## EXCERTO DO TEXTO
________________________

E a primeira ideia a reter é a de que, por mais traumatizante que tenha sido o jogo frente aos germânicos, o Brasil não deixou de ter potencialmente os melhores jogadores e o melhor futebol do mundo! Não existe entre os dois times, de modo nenhum, a diferença de qualidade que o resultado parece reflectir.

Sucedeu ao Brasil, em versão um pouco mais cruel, mas por razões semelhantes, o que havia já ocorrido com Portugal: ambos os times cometeram o suicídio táctico de jogar abertamente com este adversário, concedendo-lhe espaços amplos, autênticas "avenidas", sem os quais a máquina germânica, comprovadamente, enguiça.

Os alemães possuem um futebol eficaz - até demolidor - se lhes oferecerem ensejo para tal. Mas, colocada perante barreiras tácticas inteligentes e disciplinadas, a sua equipa não evidencia grande imaginação e é pouco versátil.
Diante de colectivos compactos, com zonas de meio-campo convenientemente preenchidas, que defendam bem e lancem contra-ofensivas velozes, demonstram enormes dificuldades e caem num futebol recorrente, estereotipado, pobre de ideias e, por isso mesmo, ultrapassável.

Afinal, o que fez de grandioso essa Alemanha tão enaltecida pelo seu futebol?
Para além das goleadas, muitíssimo consentidas, a Portugal e ao Brasil (irmãos até na ingenuidade de seu sistema de jogo), a soberba Alemanha ganhou dificilmente aos Estados Unidos (1-0) e França (1-0) e não conseguiu vencer, dentro dos 90 minutos regulamentares, nem o Gana (empate, 2-2) nem a Argélia (0-0 - o triunfo de 2-1 surgiu apenas no prolongamento)!
Na final, contra a Argentina, de novo um empate (0-0) no tempo regulamentar, e só as oportunidades perdidas e o estoiro físico dos argentinos lhes permitiram um triunfo injusto.

________________________

Entradas de um conjunto de dados:

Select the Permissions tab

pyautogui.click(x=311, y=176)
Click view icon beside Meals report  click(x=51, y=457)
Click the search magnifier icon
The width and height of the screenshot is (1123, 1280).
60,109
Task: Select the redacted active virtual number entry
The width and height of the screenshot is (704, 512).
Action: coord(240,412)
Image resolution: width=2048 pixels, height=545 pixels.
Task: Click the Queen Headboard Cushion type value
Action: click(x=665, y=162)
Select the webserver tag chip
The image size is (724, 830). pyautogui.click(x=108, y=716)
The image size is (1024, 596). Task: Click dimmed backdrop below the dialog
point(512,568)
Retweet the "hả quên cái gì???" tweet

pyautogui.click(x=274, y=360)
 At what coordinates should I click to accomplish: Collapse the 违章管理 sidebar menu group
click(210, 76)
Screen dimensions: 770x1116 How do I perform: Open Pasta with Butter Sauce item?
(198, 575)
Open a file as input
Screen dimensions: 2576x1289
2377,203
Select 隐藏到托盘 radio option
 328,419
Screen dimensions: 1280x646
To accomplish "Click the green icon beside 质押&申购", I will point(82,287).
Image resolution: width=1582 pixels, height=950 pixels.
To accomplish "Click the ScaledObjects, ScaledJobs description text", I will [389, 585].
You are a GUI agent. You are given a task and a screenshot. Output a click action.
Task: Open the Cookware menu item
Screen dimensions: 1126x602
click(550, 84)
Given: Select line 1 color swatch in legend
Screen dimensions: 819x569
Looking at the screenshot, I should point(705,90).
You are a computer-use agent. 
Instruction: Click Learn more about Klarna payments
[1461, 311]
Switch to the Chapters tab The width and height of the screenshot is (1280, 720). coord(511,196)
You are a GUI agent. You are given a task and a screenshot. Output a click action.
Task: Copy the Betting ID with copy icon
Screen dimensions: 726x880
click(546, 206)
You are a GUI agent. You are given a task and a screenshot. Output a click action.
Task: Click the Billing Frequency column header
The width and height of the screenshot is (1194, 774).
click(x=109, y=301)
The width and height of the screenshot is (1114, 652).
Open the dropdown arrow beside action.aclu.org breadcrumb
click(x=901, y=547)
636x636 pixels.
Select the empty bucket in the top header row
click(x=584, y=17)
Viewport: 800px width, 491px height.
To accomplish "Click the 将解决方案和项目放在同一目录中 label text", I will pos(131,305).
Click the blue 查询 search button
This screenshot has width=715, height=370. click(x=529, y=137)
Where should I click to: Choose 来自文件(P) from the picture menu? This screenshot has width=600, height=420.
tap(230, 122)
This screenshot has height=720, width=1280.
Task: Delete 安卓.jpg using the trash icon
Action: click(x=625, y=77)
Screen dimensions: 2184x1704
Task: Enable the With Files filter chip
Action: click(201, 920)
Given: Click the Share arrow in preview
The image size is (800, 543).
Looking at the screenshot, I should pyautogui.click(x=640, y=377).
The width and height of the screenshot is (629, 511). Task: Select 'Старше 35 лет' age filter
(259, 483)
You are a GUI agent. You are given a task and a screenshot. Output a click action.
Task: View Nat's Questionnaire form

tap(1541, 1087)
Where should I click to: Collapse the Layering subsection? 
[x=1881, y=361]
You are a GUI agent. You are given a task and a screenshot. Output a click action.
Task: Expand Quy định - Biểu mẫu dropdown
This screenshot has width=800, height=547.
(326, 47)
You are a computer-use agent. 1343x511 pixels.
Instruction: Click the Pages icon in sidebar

________________________

## PROBLEMA A RESOLVER
Reescreva o trecho do texto sobre o futebol alemão que começa em "Afinal, o que" e vai até "um triunfo injusto.", trocando "triunfo" por "êxito".

## RESPOSTA AO PROBLEMA
Afinal, o que fez de grandioso essa Alemanha tão enaltecida pelo seu futebol?
Para além das goleadas, muitíssimo consentidas, a Portugal e ao Brasil (irmãos até na ingenuidade de seu sistema de jogo), a soberba Alemanha ganhou dificilmente aos Estados Unidos (1-0) e França (1-0) e não conseguiu vencer, dentro dos 90 minutos regulamentares, nem o Gana (empate, 2-2) nem a Argélia (0-0 - o êxito de 2-1 surgiu apenas no prolongamento)!
Na final, contra a Argentina, de novo um empate (0-0) no tempo regulamentar, e só as oportunidades perdidas e o estoiro físico dos argentinos lhes permitiram um êxito injusto.